Views available to the entire workbook, not just 1 worksheet

G

Greg in CO

Hi All!

I am reposting this with some additional information:

Here is the code for two of the macros which each trigger a custom view.
One (FULL_VIEW) will unhide all the rows on the worksheet. The other
(SUMMARY_VIEW) will hide all the rows except the summary data at the top.
The views and the macros have the same names/naming convention and when I
opened the VB Editor, the macros were located in the window for Module 7.

*************************** Code Starts Below

Sub SUMMARY_VIEW()
'
' SUMMARY_VIEW Macro
' Macro recorded 8/27/2008 by Greg Starr
'

'
ActiveWorkbook.CustomViews("SUMMARY_VIEW").Show
End Sub


Sub FULL_VIEW()
'
' FULL_VIEW Macro
' Macro recorded 8/27/2008 by Greg Starr
'

'
ActiveWorkbook.CustomViews("FULL_VIEW").Show
End Sub

**********************Code Ends Above

The project worksheet that reflects the lifecycle of a project...and it is
pretty large.
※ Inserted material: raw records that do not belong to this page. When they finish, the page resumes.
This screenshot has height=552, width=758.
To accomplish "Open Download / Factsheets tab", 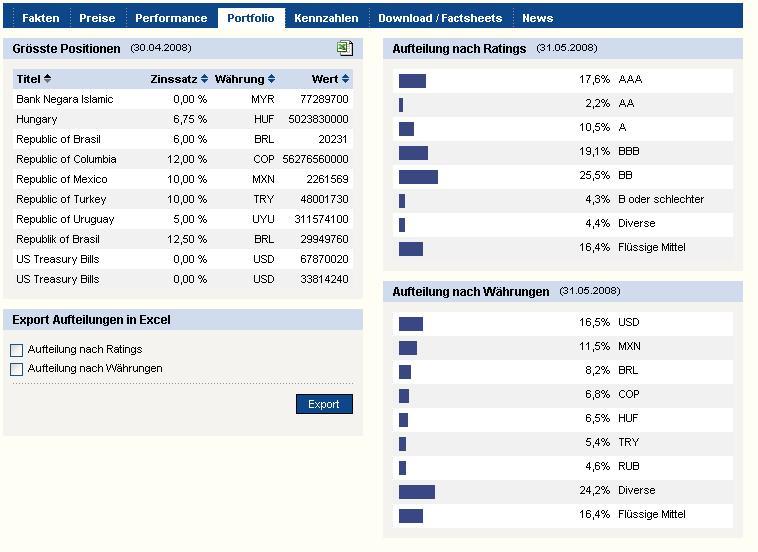I will tap(440, 18).
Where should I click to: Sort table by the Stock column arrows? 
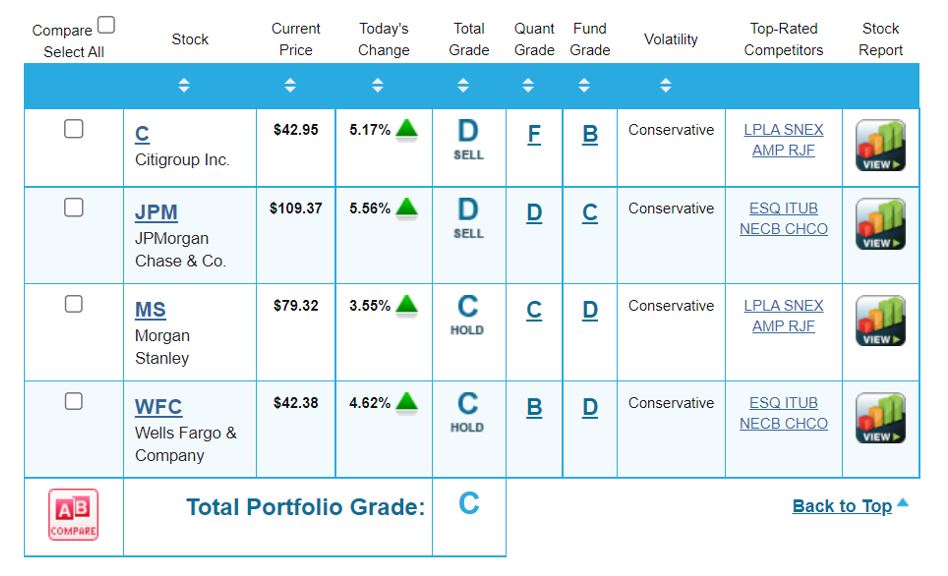pos(183,86)
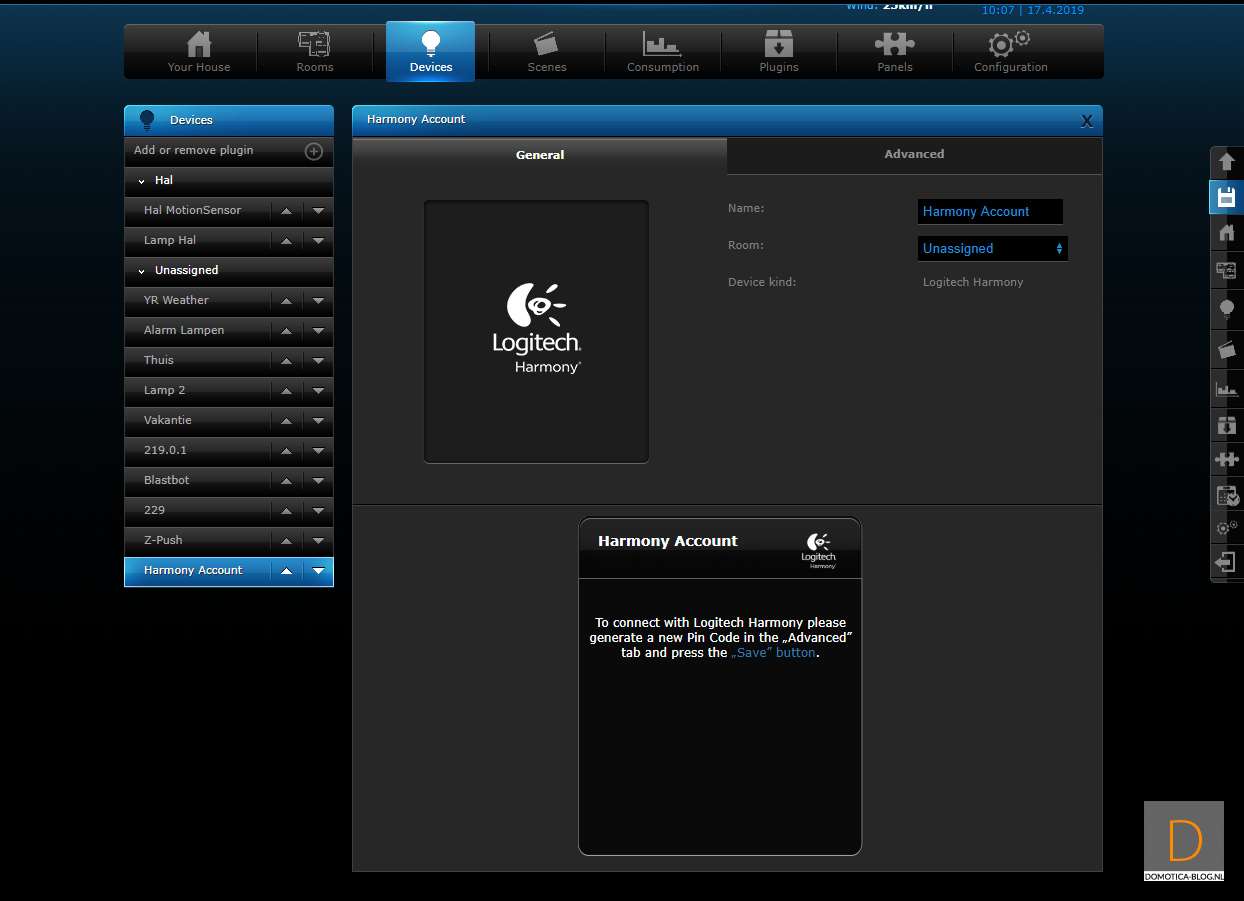Select the General tab

tap(540, 155)
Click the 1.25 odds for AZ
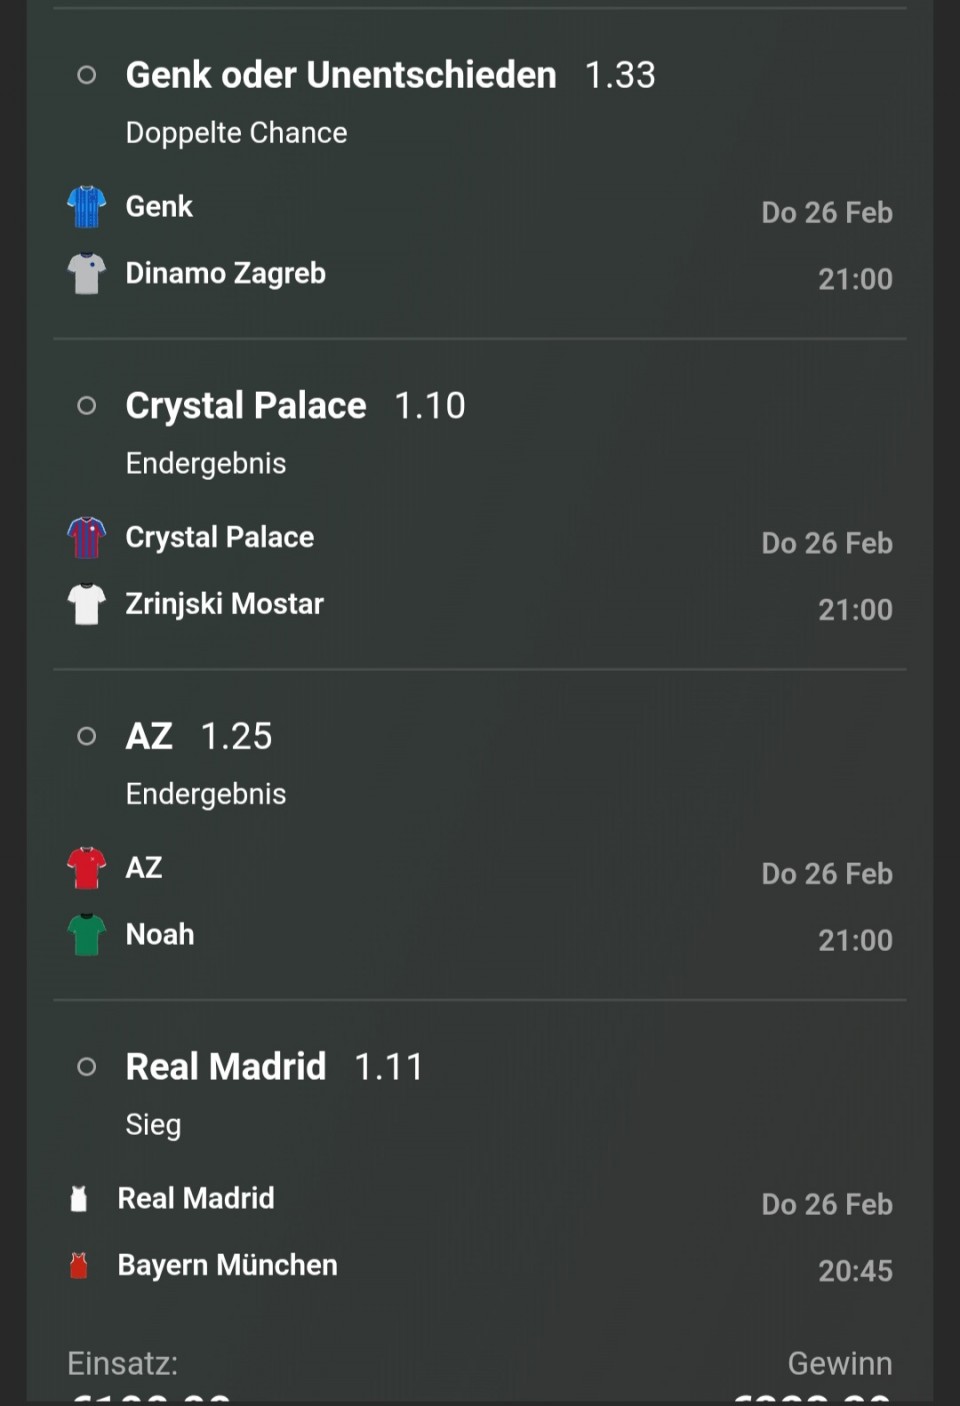The width and height of the screenshot is (960, 1406). coord(236,737)
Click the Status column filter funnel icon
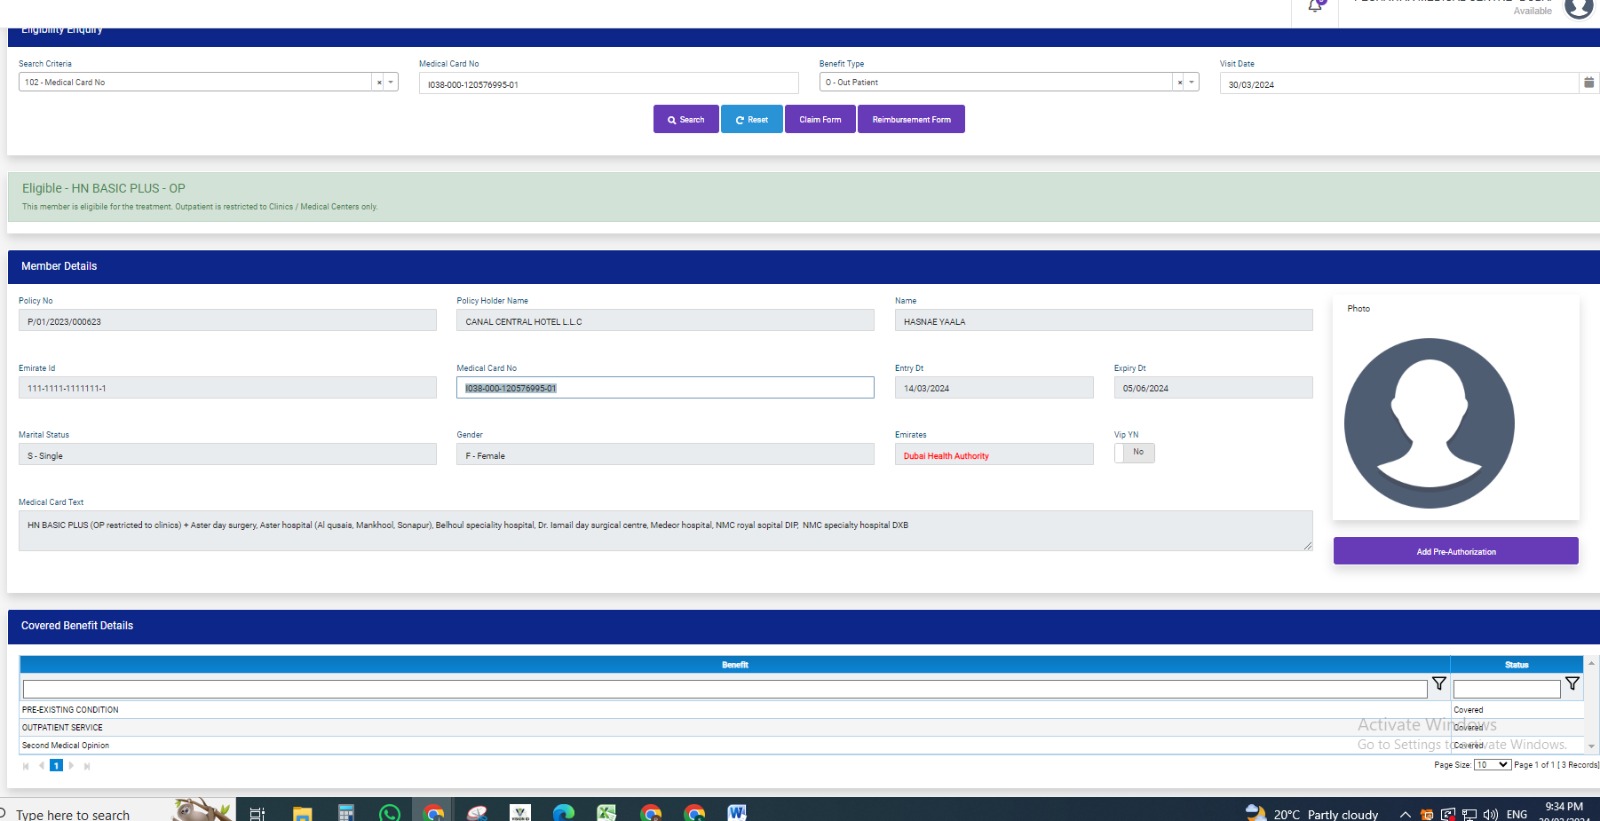This screenshot has width=1600, height=821. [x=1572, y=684]
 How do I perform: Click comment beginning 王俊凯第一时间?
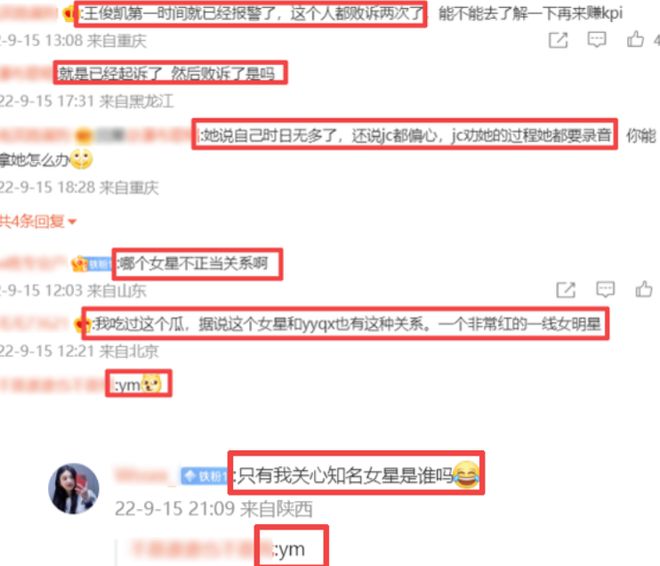tap(251, 14)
I want to make it easy for my users to work with, so I wanted
to create views, recorded in macors, and then linked to Command Buttons.
Unfortunately, the views only apply to the sheet on which they were recorded.

I would like to have standard views so that when a new project is added and
the worksheet created, the command buttons on that new sheet trigger the
macros executing the views, but they only change on that sheet. This will be
a shared workbook, so there could be users changing views on different
worksheets simultaneously.

As it is now, if I create views on ProjectA, do macros, link them to Command
Buttons and then make a copy of the sheet as ProjectB, when I click on the
button on ProjectB, the view on ProjectA cahnges.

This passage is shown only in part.